The enchanting island of Taiwan is a treasure trove of traditions and customs. In this place, the Festival of Taiwan and various other Taiwanese cultural events reflect the rich cultural tapestry of the nation. With absolute depth and diversity, the traditional festivals in Taiwan stand as one of the island's most appealing attractions, celebrated with sparkle and warmth. Rooted predominantly in Chinese heritage, these festivals range from indigenous national celebrations to astonishing local religious holidays. Taiwan's lively music and dance festivals form an unmissable part of this cultural blend, offering a window into the country's artistic soul.

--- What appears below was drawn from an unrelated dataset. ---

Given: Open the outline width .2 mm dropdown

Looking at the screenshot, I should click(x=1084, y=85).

If you're planning a visit to Taiwan, it's worthwhile to immerse yourself in these traditions, especially as a greater concentration of festivals takes place between January and March. The streets come alive with colourful parades, traditional music, and exquisite dance performances. Whether it's the energy and creativity displayed at the music and dance festivals Taiwan proudly hosts or the reflective religious observances, each event invites you to engage in the island's rich heritage. Traditional festivals in Taiwan await you with open arms, promising an experience filled with festivity, tradition, and unique cultural insights.

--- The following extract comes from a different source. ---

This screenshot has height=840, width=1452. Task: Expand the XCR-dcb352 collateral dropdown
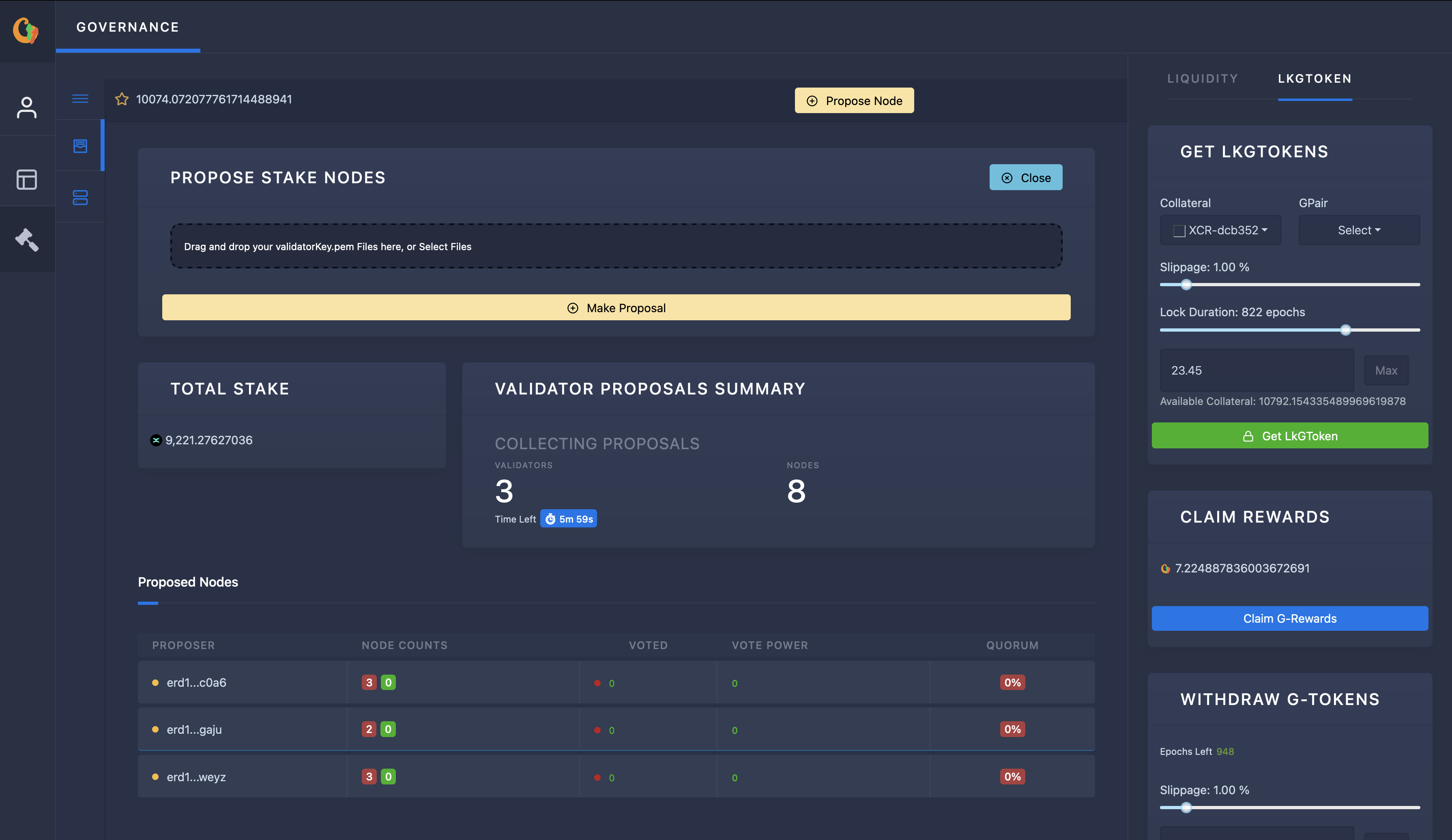[x=1220, y=230]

The Taiwan festivals listed below are some of the most famous celebrations. You must attend Taiwanese arts and crafts fairs if you visit Taiwan!
The Chinese New Year, celebrated as a key festival in Taiwan, symbolises the transition from the old to the new, reflecting a cultural embrace of renewal and optimism. Known also as the spring festival, it commences on the first day of the lunar calendar year. As part of the festivities, locals engage in spring cleaning to purge the bad and welcome positivity on the last day of the previous lunar year.

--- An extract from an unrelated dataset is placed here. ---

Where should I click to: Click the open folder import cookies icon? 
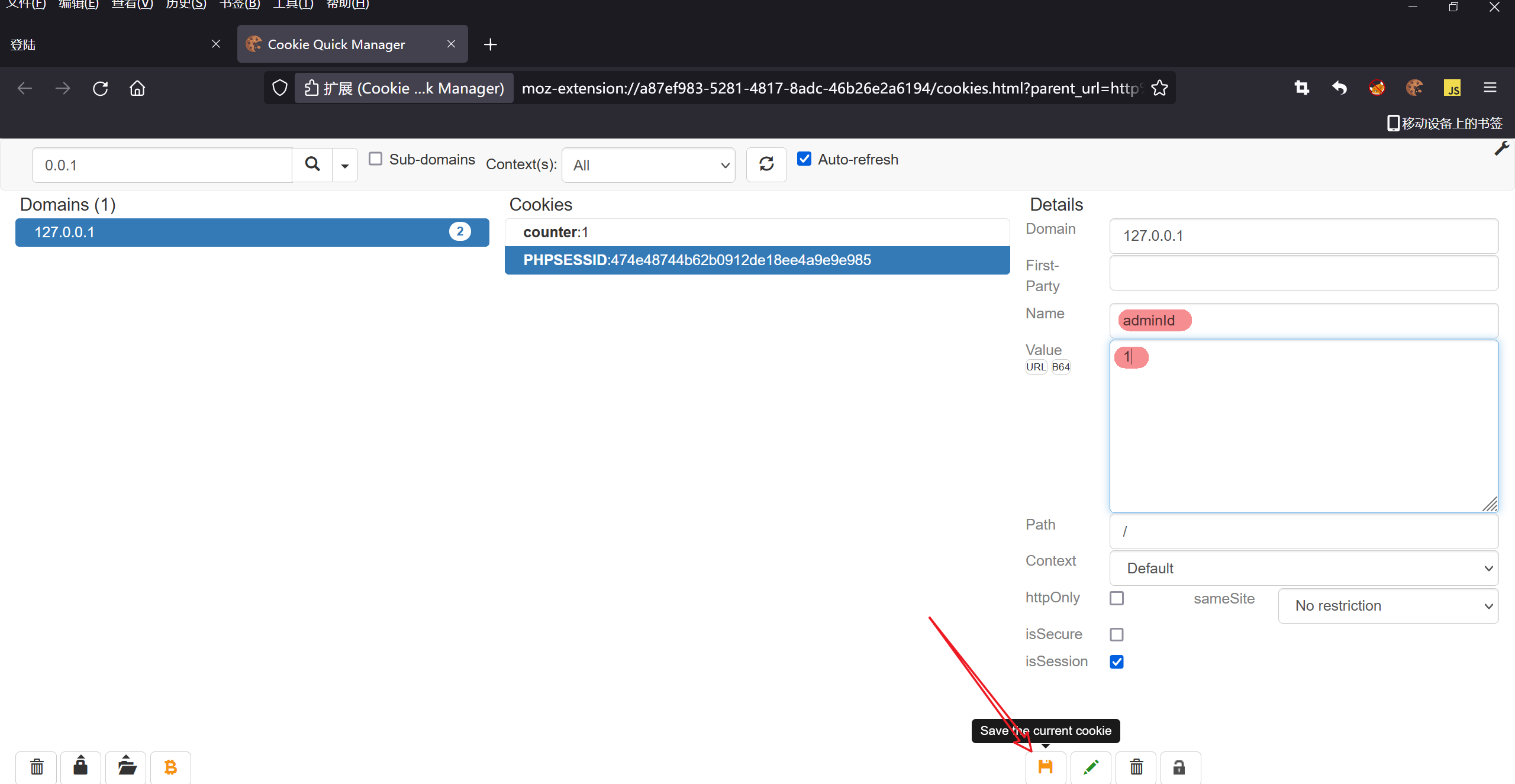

Thousands of sky lanterns are lit throughout Pingxi District during the Lantern Festival, celebrated around Taiwan. One of the important events in Yanshui District is the Wu Miao Temple's firecracker celebration. Initially, the Taipei Pingxi Sky Lanterns were lit to signal outsiders that the town was secure. These lanterns are embellished with messages and pictures that are personal to the owner.
This event, which honours the ancient poet, Qu Yuan, is observed by eating zongzi and participating in dragon boat races. The Dragon Boat Festival is a folk festival in Taiwan integrating the worship of gods and ancestors, praying for good fortune and warding off evil spirits, celebrating, entertainment and eating.
This festival, which honours passionate love, is the most important on the Taipei festival calendar and is regarded as the traditional Chinese version of Valentine's Day. The festival originates in Chinese mythology: people celebrate the romantic legend of Zhinü and Niulang, a weaver girl and a cowherd, respectively, who were two lovers. Since the Han Dynasty, the Qixi Festival has honoured the legend of The Cowherd and the Weaver Girl.
Different-sized and-shaped lanterns are carried and displayed; they serve as symbolic beacons that guide people toward prosperity and good fortune. On this occasion, it is standard to devour mooncakes, a tasty cake frequently filled with sweet bean, egg yolk, pork, or lotus seed paste. The history of Chang'e, the Moon goddess in Chinese mythology, serves as the establishment for the Mid-Autumn Celebration.
This festival was initiated to promote the dying art of fire fishing and help boost the fishing trade. The festival organisers arrange a wide range of events. Still, the most popular of them is the opportunity for photographers to head out onto the water and capture the art of fire fishing in their film.